Random Forest

Random Forest

Problem with Bagging

💡If one feature is extremely predictive (e.g., ‘Area’ for house prices), almost every bootstrap tree will split on that feature at the root.

👉This makes the trees(models) very similar, leading to a high correlation ‘\(\rho\)’.

\[Var(f_{bagging})=ρ\sigma^{2}+\frac{1-ρ}{B}\sigma^{2}\]
Feature Sub Sampling

💡Choose a random subset of ‘m’ features from the total ‘d’ features, reducing the correlation ‘\(\rho\)’ between trees.

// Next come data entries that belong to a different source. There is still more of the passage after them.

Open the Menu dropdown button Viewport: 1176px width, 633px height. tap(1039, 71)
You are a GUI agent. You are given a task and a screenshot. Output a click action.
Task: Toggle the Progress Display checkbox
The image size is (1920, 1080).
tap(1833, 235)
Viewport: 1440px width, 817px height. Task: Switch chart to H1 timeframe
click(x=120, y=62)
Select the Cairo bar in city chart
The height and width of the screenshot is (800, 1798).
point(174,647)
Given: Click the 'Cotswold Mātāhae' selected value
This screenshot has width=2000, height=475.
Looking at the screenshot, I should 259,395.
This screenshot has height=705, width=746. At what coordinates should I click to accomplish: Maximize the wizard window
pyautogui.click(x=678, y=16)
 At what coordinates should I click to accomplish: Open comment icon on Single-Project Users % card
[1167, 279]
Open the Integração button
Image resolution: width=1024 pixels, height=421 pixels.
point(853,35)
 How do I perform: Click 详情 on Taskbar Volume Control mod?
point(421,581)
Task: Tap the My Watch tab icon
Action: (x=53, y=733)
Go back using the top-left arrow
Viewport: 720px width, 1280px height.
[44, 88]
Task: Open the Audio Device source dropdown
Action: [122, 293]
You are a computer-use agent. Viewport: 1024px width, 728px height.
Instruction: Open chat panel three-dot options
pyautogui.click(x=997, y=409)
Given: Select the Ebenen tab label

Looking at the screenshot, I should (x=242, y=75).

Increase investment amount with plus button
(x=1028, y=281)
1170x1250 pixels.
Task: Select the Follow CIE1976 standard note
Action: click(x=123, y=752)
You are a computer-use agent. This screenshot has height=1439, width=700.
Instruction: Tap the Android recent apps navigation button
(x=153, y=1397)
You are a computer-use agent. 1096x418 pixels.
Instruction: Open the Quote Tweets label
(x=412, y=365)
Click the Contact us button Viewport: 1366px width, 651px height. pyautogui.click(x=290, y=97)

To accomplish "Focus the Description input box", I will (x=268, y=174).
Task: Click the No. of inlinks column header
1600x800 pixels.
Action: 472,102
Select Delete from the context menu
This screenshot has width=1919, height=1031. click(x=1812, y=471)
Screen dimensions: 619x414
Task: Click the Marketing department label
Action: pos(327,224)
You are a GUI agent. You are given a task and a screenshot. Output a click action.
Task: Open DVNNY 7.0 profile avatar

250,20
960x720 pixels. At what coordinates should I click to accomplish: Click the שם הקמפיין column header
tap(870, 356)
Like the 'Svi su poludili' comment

👉By forcing trees to split on ‘sub-optimal’ features, we intentionally increase the variance of individual trees; also the bias is slightly increased (simpler trees).

Standard heuristics:

  • Classification: \(m = \sqrt{d}\)
  • Regression: \(m = \frac{d}{3}\)
Math of De-Correlation

💡Because ‘\(\rho\)’ is the dominant factor in the variance of the ensemble when B is large, the overall ensemble variance Var(\(f_{rf}\)) drops significantly lower than standard Bagging.

\[Var(f_{rf})=ρ\sigma^{2}+\frac{1-ρ}{B}\sigma^{2}\]
Over-Fitting

💡A Random Forest will never overfit by adding more trees (B).

It only converges to the limit: ‘\(\rho\sigma^2\)’.

Overfitting is controlled by:

  • depth of the individual trees.
  • size of the feature subset ‘m'.
When to use Random Forest ?
  • High Dimensionality: 100s or 1000s of features; RF’s feature sampling prevents a few features from masking others.
  • Tabular Data (with Complex Interactions): Captures non-linear relationships without needing manual feature engineering.
  • Noisy Datasets: The averaging process makes RF robust to outliers (especially if using min_samples_leaf).
  • Automatic Validation: Need a quick estimate of generalization error without doing 10-fold CV (via OOB Error).



End of Section